What you will do »
Could you write out the data that follows, exactly and in full?

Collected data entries
:::

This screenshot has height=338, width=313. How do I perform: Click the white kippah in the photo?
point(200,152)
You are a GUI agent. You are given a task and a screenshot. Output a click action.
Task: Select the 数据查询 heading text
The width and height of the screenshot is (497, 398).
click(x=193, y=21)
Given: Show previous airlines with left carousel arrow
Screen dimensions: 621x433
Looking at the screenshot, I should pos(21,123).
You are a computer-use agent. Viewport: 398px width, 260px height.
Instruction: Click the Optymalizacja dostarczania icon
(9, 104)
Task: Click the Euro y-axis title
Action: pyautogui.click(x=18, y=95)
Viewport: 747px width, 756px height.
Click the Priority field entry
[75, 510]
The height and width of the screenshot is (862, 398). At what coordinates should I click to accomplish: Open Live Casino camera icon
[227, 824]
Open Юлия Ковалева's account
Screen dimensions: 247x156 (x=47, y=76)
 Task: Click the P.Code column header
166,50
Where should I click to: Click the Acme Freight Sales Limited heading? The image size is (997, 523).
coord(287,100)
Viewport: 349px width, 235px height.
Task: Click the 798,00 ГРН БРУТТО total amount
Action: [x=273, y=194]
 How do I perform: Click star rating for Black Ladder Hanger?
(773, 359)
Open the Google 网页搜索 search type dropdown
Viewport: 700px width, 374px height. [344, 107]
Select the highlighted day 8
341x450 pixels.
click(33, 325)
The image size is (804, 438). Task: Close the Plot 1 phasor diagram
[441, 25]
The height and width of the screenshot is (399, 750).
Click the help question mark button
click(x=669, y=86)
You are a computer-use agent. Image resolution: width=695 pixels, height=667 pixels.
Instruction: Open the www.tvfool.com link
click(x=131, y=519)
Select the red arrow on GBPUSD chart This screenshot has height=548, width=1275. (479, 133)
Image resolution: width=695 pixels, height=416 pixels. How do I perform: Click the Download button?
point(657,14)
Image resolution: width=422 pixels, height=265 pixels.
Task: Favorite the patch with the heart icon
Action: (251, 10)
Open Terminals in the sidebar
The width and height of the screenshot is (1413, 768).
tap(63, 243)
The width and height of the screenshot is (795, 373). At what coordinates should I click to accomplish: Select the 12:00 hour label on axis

:::

Problem solution »
This screenshot has height=338, width=313. How do I perform: Click the white kippah in the photo?
point(200,152)
You are a GUI agent. You are given a task and a screenshot. Output a click action.
Task: Select the 数据查询 heading text
The width and height of the screenshot is (497, 398).
click(x=193, y=21)
Given: Show previous airlines with left carousel arrow
Screen dimensions: 621x433
Looking at the screenshot, I should pos(21,123).
You are a computer-use agent. Viewport: 398px width, 260px height.
Instruction: Click the Optymalizacja dostarczania icon
(9, 104)
Task: Click the Euro y-axis title
Action: pyautogui.click(x=18, y=95)
Viewport: 747px width, 756px height.
Click the Priority field entry
[75, 510]
The height and width of the screenshot is (862, 398). At what coordinates should I click to accomplish: Open Live Casino camera icon
[227, 824]
Open Юлия Ковалева's account
Screen dimensions: 247x156 (x=47, y=76)
 Task: Click the P.Code column header
166,50
Where should I click to: Click the Acme Freight Sales Limited heading? The image size is (997, 523).
coord(287,100)
Viewport: 349px width, 235px height.
Task: Click the 798,00 ГРН БРУТТО total amount
Action: [x=273, y=194]
 How do I perform: Click star rating for Black Ladder Hanger?
(773, 359)
Open the Google 网页搜索 search type dropdown
Viewport: 700px width, 374px height. [344, 107]
Select the highlighted day 8
341x450 pixels.
click(33, 325)
The image size is (804, 438). Task: Close the Plot 1 phasor diagram
[441, 25]
The height and width of the screenshot is (399, 750).
Click the help question mark button
click(x=669, y=86)
You are a computer-use agent. Image resolution: width=695 pixels, height=667 pixels.
Instruction: Open the www.tvfool.com link
click(x=131, y=519)
Select the red arrow on GBPUSD chart This screenshot has height=548, width=1275. (479, 133)
Image resolution: width=695 pixels, height=416 pixels. How do I perform: Click the Download button?
point(657,14)
Image resolution: width=422 pixels, height=265 pixels.
Task: Favorite the patch with the heart icon
Action: (251, 10)
Open Terminals in the sidebar
The width and height of the screenshot is (1413, 768).
tap(63, 243)
The width and height of the screenshot is (795, 373). At what coordinates should I click to accomplish: Select the 12:00 hour label on axis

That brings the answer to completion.